3. ORS diagnostic criteria

(1) Resection of bilateral ovaries in one or more gynecologic operations.

(2) In the absence of estrogen and progesterone replacement therapy, serum FSH was pre-menopausal (<40 mU/ml), indicating the presence of functional ovarian tissue. After successful ovarian residual tissue resection, FSH levels were 1 week after surgery. More than 100mU/ml inside.

(3) During reoperation, it was found that laparoscopic exploration showed dense pelvic adhesions, small nodules on the pelvic floor, pelvic funnel ligament and ureter, or pelvic masses of 3 to 10 cm in size, located near the iliac vessels, or vagina At the side of the stump, it adheres to the surrounding tissues such as the bladder, rectum, and sigmoid colon. The mass can also surround the ureter. The tissue removed during the operation is confirmed to be ovarian tissue.

4. Pathological diagnosis Most of the resected ovarian remnant tissue sections showed normal ovarian tissue, simple cysts, cystic follicles or follicular cysts, hemorrhagic corpus luteum or multiple corpus luteum with varying degrees of degeneration in the lumps or adherent thickened tissues. Yellow outside the luteinized granulosa cells and follicular endometrial cells, confirmed that the residual tissue is functional ovarian tissue, Symmonds et al reported that the residue can be cystic adenoma, ovarian portal cell residual and ovarian endometriosis cyst, Burke et al. (1997) has reported a case of ovarian residual syndrome, which occurs in ovarian mucinous carcinoids after 1 year of total uterus and double-attachment resection. The clinical diagnosis is tumor recurrence, aspiration biopsy is malignant, and immunocytochemistry is neuroendocrine. Source, surgical resection shows that the tumor is ovarian tissue, with corpus luteum and follicular cysts, so the histology of ovarian residual syndrome can show benign ovarian follicular cyst with cell atypical, Narayansingh et al (2000) reported in ovarian residues Among patients with syndromes, there are those with ovarian cancer.

5. Intravenous pyelography can show renal pelvic dilatation and ureteral displacement.

6. GnRHa stimulation test, the triggering of gonadotropin release, stimulated a significant increase in estradiol value to confirm the diagnosis of ORS, the method is as follows: Leuprolide (Leuprolide), continuous medication, can produce initial stimulation, followed by continuous inhibition The role of gonadotropin-releasing hormone secretion keeps the residual ovarian tissue at rest, no follicular development and ovulation, and accompanying changes in ovarian volume. Leucyl valine can cause complete ovarian suppression. The diagnosis of pelvic cystic mass was performed after the removal of the lateral accessory.

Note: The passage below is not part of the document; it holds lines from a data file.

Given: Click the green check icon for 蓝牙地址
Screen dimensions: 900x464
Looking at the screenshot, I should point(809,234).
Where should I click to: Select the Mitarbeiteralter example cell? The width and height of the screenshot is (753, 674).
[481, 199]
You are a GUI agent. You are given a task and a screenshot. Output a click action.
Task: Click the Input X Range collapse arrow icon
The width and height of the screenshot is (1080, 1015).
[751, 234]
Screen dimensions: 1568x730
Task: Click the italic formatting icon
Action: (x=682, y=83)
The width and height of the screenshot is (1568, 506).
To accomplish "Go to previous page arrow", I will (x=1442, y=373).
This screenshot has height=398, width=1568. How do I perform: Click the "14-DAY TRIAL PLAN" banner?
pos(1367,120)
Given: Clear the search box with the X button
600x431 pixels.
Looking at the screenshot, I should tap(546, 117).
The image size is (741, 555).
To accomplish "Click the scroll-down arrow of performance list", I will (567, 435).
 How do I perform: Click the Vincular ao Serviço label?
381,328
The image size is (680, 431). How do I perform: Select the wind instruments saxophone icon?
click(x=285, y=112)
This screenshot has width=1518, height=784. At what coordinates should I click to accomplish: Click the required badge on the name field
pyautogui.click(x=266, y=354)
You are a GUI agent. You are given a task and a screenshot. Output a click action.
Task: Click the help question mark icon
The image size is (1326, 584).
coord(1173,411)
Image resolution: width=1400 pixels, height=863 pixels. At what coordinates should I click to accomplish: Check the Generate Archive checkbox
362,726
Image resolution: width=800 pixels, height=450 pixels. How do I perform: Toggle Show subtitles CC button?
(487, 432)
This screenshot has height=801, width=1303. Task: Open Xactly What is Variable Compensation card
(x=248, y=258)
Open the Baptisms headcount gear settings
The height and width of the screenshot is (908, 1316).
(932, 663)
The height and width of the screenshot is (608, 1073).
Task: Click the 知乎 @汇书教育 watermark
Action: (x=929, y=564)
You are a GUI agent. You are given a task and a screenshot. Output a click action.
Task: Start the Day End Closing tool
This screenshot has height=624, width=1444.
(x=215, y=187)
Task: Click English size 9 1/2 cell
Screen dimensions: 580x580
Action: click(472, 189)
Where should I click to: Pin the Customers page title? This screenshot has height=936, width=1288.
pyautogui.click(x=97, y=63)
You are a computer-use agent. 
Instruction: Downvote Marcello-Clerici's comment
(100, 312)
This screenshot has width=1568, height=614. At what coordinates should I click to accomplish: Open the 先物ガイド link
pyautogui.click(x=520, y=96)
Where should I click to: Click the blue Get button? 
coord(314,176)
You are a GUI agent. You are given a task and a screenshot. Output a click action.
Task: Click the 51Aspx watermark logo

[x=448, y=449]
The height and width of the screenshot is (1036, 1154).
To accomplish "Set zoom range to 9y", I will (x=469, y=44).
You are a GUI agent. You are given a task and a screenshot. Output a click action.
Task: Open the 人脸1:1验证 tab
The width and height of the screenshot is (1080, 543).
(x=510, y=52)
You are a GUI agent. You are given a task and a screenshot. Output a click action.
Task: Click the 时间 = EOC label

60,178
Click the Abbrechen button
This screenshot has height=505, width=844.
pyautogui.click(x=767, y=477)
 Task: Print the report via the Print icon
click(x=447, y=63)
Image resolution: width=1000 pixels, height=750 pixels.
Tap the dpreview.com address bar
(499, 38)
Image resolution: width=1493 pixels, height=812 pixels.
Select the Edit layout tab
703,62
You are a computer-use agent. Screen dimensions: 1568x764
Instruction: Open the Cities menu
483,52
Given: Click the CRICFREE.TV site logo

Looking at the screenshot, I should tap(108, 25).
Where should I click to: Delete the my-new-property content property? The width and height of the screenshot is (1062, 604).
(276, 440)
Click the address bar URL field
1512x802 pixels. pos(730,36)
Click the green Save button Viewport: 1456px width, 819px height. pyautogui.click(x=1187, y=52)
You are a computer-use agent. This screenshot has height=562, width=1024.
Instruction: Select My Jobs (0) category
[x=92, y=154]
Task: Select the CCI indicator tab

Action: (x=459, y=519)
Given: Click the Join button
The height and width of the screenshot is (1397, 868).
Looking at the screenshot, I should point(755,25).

Clomiphene eliminates the negative feedback inhibition of estradiol by competing for the estrogen receptor in the hypothalamic region, and promotes the secretion of gonadotropin from the pituitary gland. The patient can stimulate the residual ovarian tissue and make the follicular hyperplasia cystic. Structure, easy to identify by ultrasound.

7. CT and MRI In the literature reports on CT and MRI for ORS diagnosis, the diagnostic value is still inconclusive.

Differential diagnosis

It should be differentiated from para-ovary or excess ovary: the para-ovary is too much ovarian tissue in the vicinity of the normal ovary, it can be connected with the ovary or develop into the ovary; the extra ovary is clearly separated from the ovary in the normal position, is started by another independent The follicular ovarian tissue that develops from the base is usually located in the inferior pole of the kidney. In addition, it should be distinguished from residual ovarian syndrome (ROS). ROS refers to the purpose of retaining the ovary during hysterectomy, but the postoperative ovary occurs. Pathological changes, and ORS is a syndrome of a series of clinical signs and symptoms that appear after ovariectomy.